--- INFORMATION SUPPLIED ---
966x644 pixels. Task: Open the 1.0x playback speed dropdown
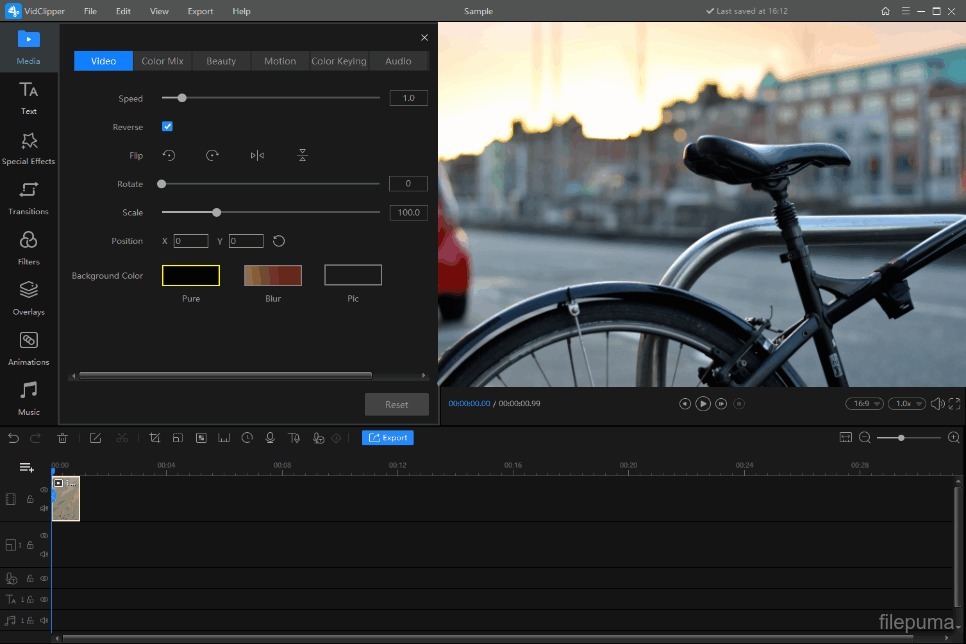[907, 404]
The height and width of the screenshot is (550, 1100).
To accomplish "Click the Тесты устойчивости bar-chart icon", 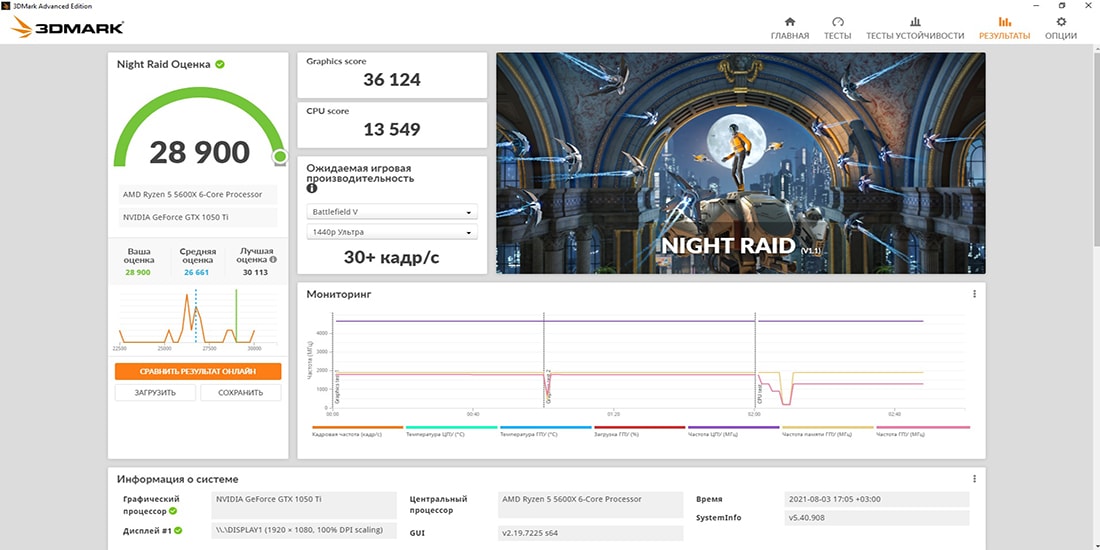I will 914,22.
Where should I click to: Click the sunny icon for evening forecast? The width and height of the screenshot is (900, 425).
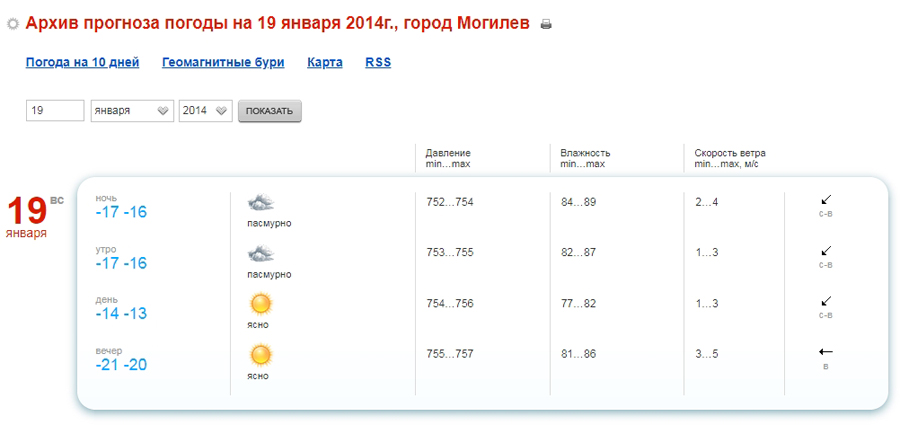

--- WORK REQUIRED ---
List each line of the items above that contains the word "width". Case counts.

--- EXERCISE OUTPUT ---
The height and width of the screenshot is (550, 1100).
Where should I click to: Click the sunny icon for evening forecast? The width and height of the screenshot is (900, 425).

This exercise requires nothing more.